Aging in Place and Urban Planning Practices: Traces of Memory, Peacemaking, and Change - An Urban Portrait Illustrating the Challenges of Communities in Motion

Paper Presentation in a Themed Session
Fabian Neuhaus  

Cities are collective artefacts built on the prospect of shared values, social exchange, and collaboration. The modernist model of the functional city and more recently updated as the service/smart city model does not allow for this collaborative foundation to unfold its potential. One of the most substantial challenges to the service city idea more recently comes in the form of aging in place. The demand to, after decades of residency, remain part of the communities into old age. Politicians, policy makers, and planners struggle to rationalise this concept and implement contextual conditions to facilitate this. The challenges put forward as economic viability and investment opportunities cloud the fact that it is a demand rooted in everyday life, practice, and normality. In a recent community engagement process focusing on aging in place in Calgary, we have been studying how memory, identity, and shared history play a role in the making of an urban environment that enables and supports aging in place. Beyond concepts of “universal design” or “design for all”, aspects of placemaking and shared identity play a crucial role. It has become clear that aging in place is more about participation engagement than physical or technical accessibility. We are proposing a model that fosters co-creation and develops new spatial models around planning processes facilitating aging in place as a process of taking part. Such a model offers the opportunity to engage with new technologies and smart city building block potentially leading to an updated more socially centred functional constructed environment.

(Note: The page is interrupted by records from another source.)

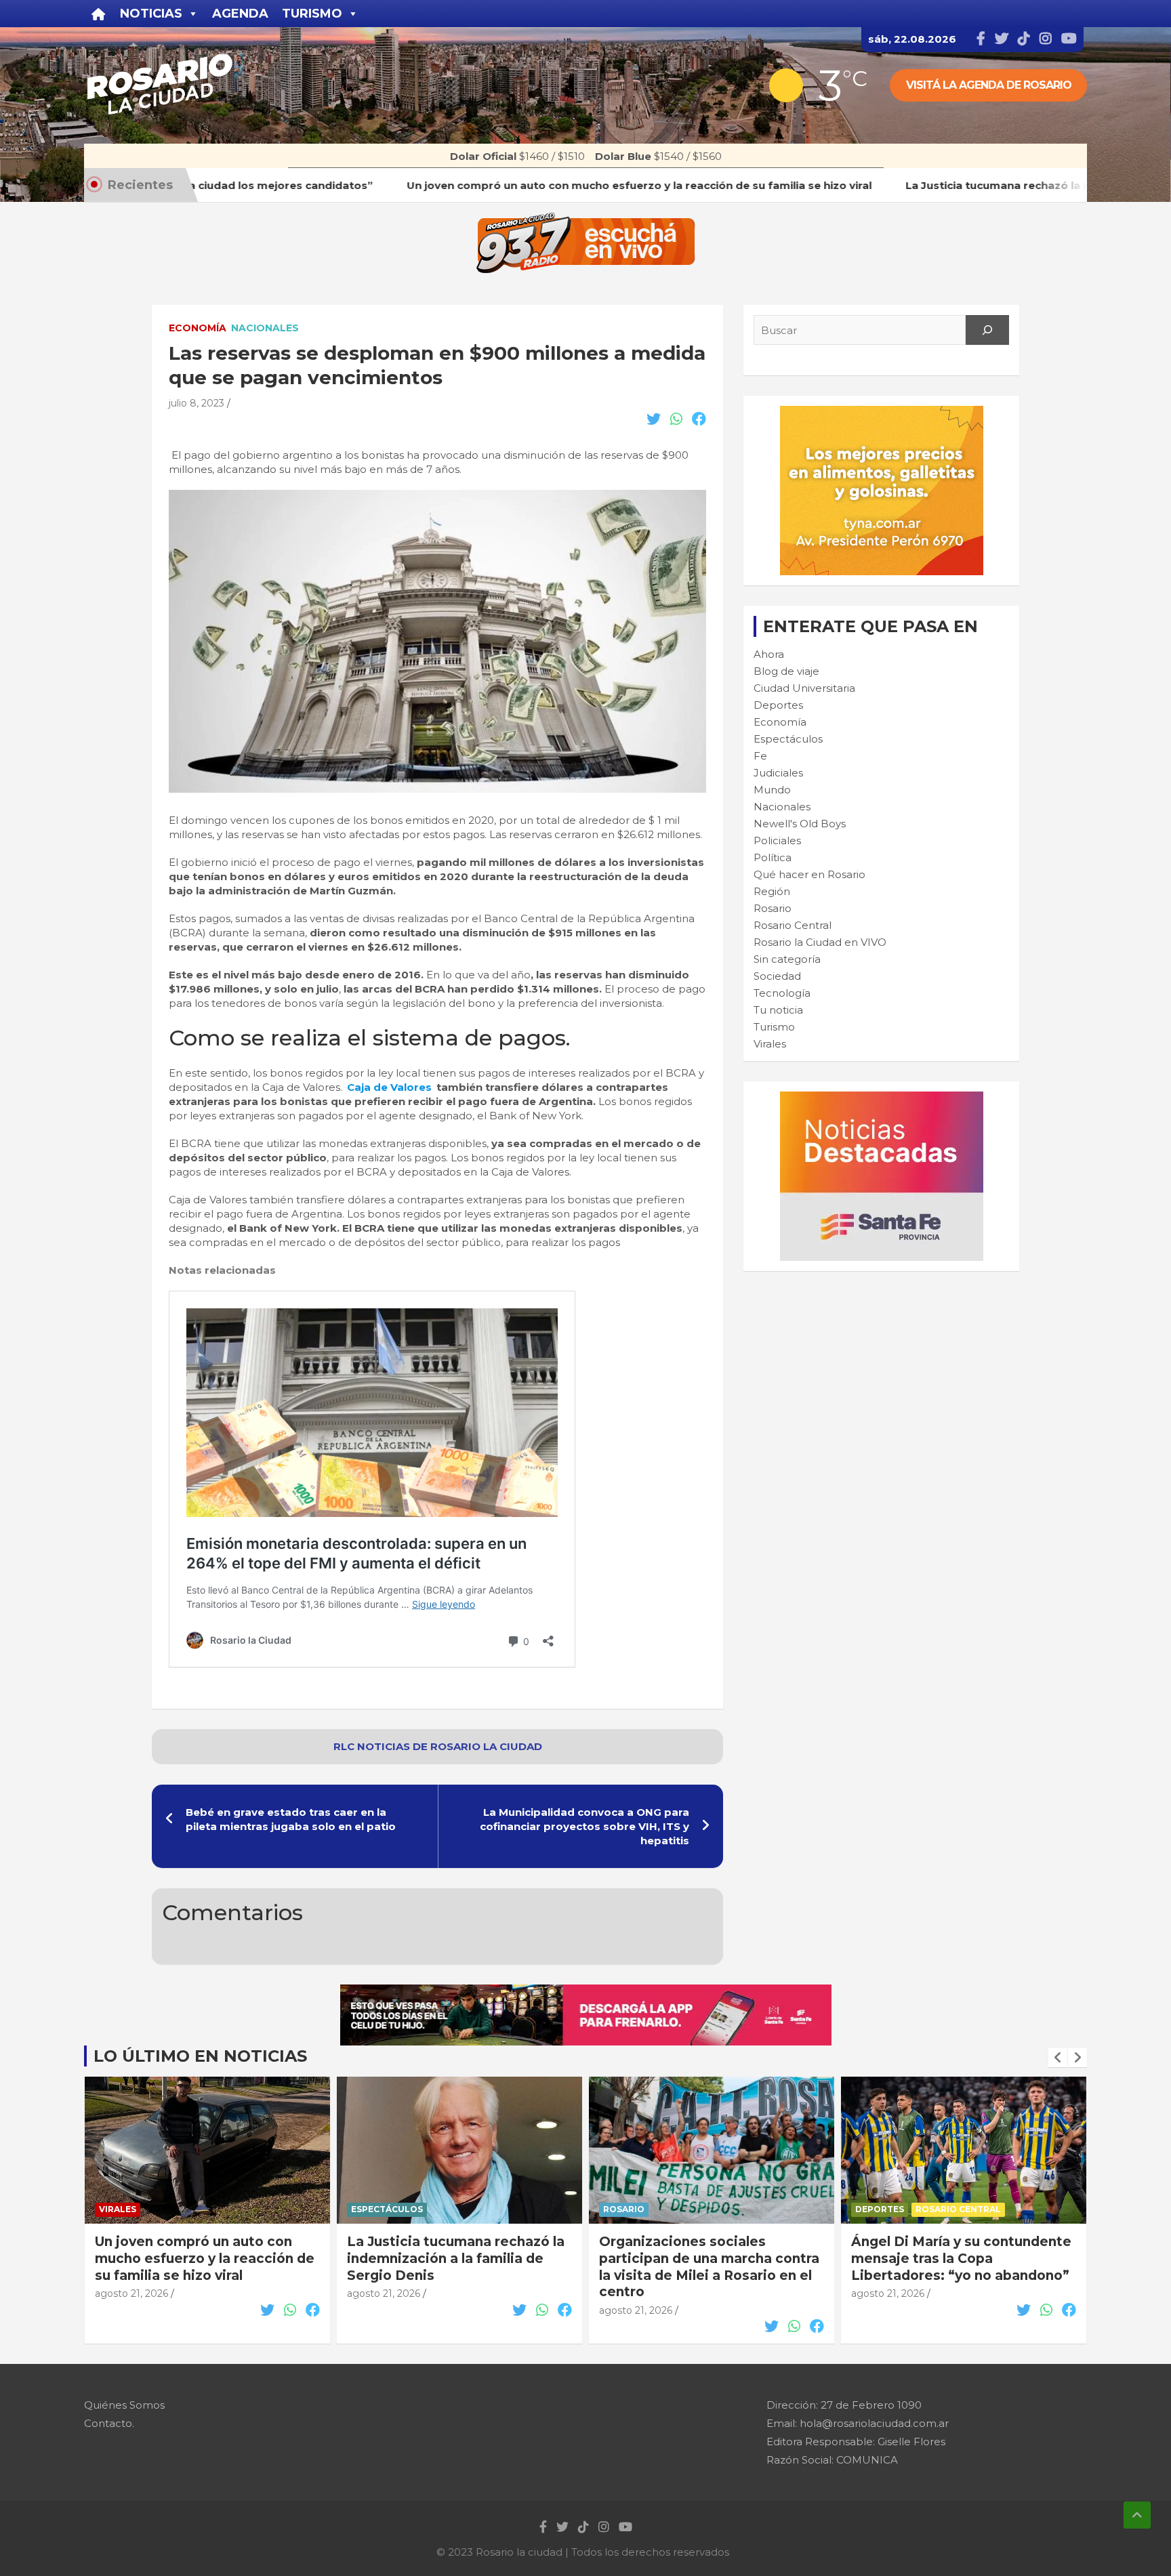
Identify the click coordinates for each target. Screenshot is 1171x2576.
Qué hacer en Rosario (809, 874)
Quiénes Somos (124, 2404)
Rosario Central (792, 925)
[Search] (987, 330)
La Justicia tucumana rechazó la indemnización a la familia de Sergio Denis (203, 2258)
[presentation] (1057, 2057)
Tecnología (782, 992)
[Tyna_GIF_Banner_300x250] (881, 413)
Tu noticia (778, 1009)
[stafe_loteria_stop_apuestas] (585, 1991)
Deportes (778, 705)
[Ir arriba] (1137, 2515)
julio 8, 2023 (196, 403)
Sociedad (777, 976)
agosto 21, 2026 (131, 2293)
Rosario (773, 908)
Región (772, 891)
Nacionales (265, 328)
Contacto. (109, 2423)
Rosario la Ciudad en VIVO (820, 942)
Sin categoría (787, 959)
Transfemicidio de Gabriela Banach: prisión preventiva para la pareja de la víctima (958, 2258)
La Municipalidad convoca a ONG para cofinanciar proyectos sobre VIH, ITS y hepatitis (584, 1826)
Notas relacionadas (222, 1270)
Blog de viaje (786, 671)
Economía (197, 328)
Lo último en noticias (200, 2056)
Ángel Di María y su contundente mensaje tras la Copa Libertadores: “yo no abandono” (709, 2258)
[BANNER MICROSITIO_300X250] (881, 1098)
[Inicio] (98, 13)
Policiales (777, 840)
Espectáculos (788, 738)
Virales (770, 1043)
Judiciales (778, 772)
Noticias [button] (151, 13)
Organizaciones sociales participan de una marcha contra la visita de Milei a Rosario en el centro (457, 2267)
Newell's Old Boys (800, 823)
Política (773, 857)
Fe (760, 755)
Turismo (774, 1026)
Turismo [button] (312, 13)
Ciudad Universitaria (804, 688)
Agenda (240, 13)
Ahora (769, 654)
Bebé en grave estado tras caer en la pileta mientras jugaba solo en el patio (291, 1819)
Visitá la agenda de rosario (988, 85)
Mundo (772, 789)
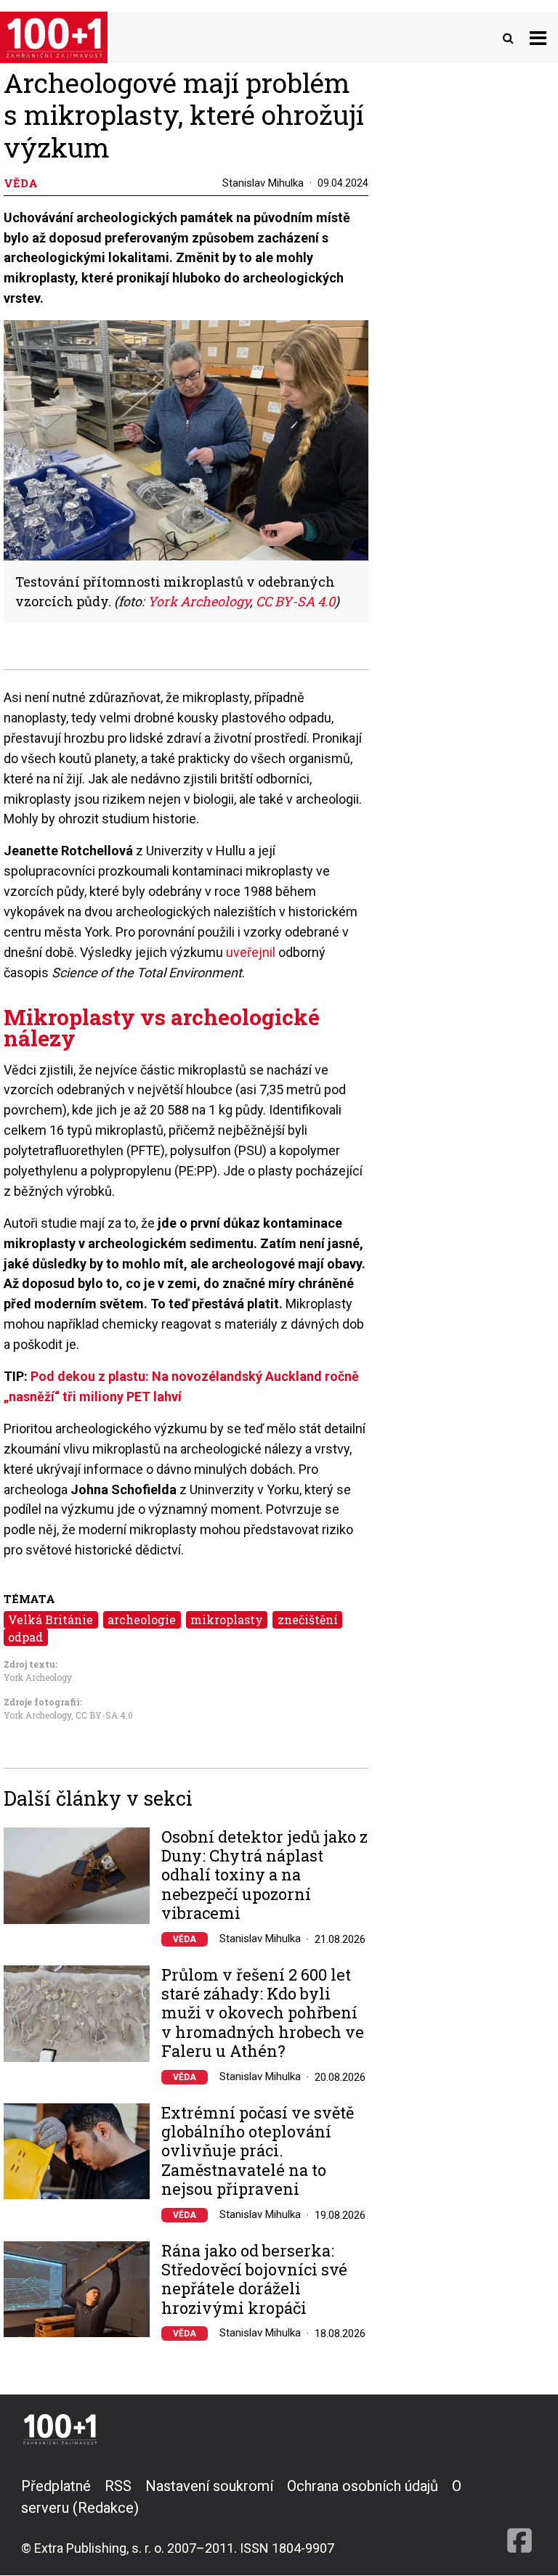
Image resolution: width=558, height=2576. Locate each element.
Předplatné (56, 2486)
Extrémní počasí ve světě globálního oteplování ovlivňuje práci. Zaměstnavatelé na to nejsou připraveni (257, 2151)
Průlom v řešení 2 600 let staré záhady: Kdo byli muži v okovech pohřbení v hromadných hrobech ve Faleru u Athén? (262, 2013)
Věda (184, 1939)
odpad (25, 1636)
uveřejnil (252, 952)
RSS (118, 2486)
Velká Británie (50, 1619)
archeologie (142, 1619)
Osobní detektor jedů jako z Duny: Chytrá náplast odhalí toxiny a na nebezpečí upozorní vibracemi (264, 1875)
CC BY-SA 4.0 (104, 1715)
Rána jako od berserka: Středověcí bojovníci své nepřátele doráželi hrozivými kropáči (254, 2279)
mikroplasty (226, 1619)
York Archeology (38, 1677)
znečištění (308, 1619)
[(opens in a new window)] (519, 2516)
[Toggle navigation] (538, 37)
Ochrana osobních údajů (362, 2486)
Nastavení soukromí (209, 2486)
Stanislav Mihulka (263, 182)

The Extraordinary of the Ordinary in Pevidém, Portugal: How to Get Started?

Paper Presentation in a Themed Session
Cidália Ferreira Silva  

This paper explores the first queries embodied in the socio-spatial project in Pevidém. Being one of the most important industrial textile centers of Vale do Ave Territory, this area without limits is located in the municipality of Guimarães, Portugal, and has a population of 15000 people. The project inhabits the space between Architecture-Art-Design-Urbanism to create a methodology of approach to the territory of Pevidém as a learning field. Directed to the transformation of the child, in its alterity and its connectivity with the 'other,' it aims to stimulate the existent space and time dynamics. This project is integrated into the ProChild CoLAB - a Portuguese nationwide consortium with a transdisciplinary approach dedicated to combating poverty and social exclusion in children from 0 to 10 years old.